Set problem — In the records below, turn everything from the line containing "The image size is (875, 566)." down to the line containing "click(x=580, y=390)", both included, into a JSON list of strings with one string per line and no blank lines. Leave the pictures out.

Exercise material —
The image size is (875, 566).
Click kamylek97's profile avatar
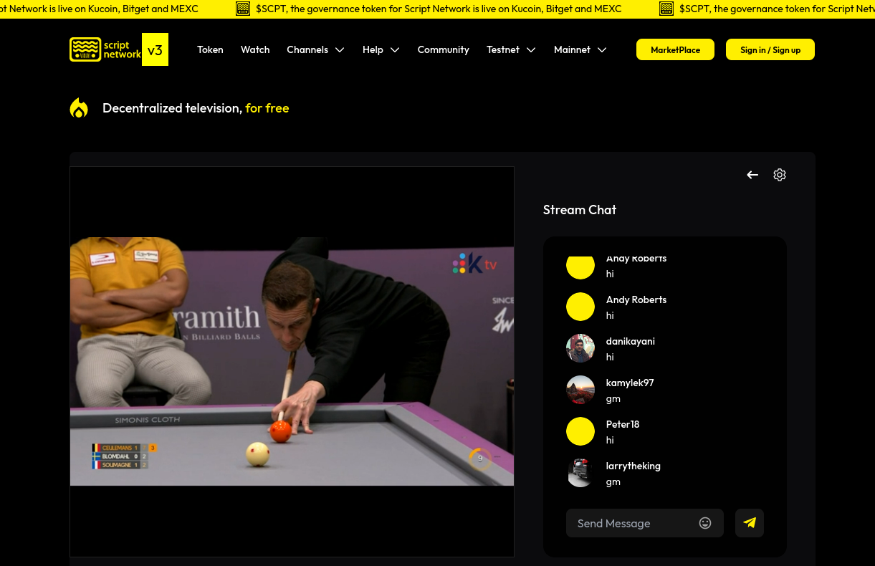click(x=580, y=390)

---

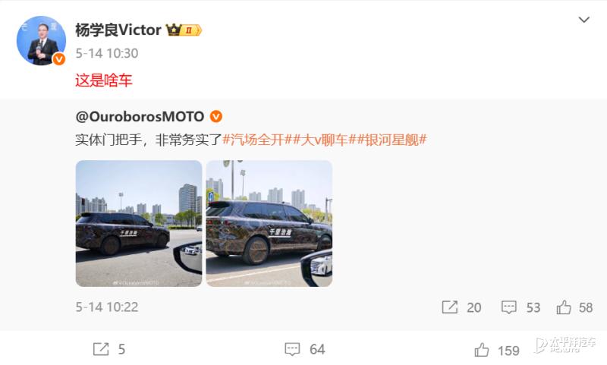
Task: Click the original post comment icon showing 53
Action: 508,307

Response to this exercise —
[
  "The image size is (875, 566).",
  "Click kamylek97's profile avatar",
  "click(x=580, y=390)"
]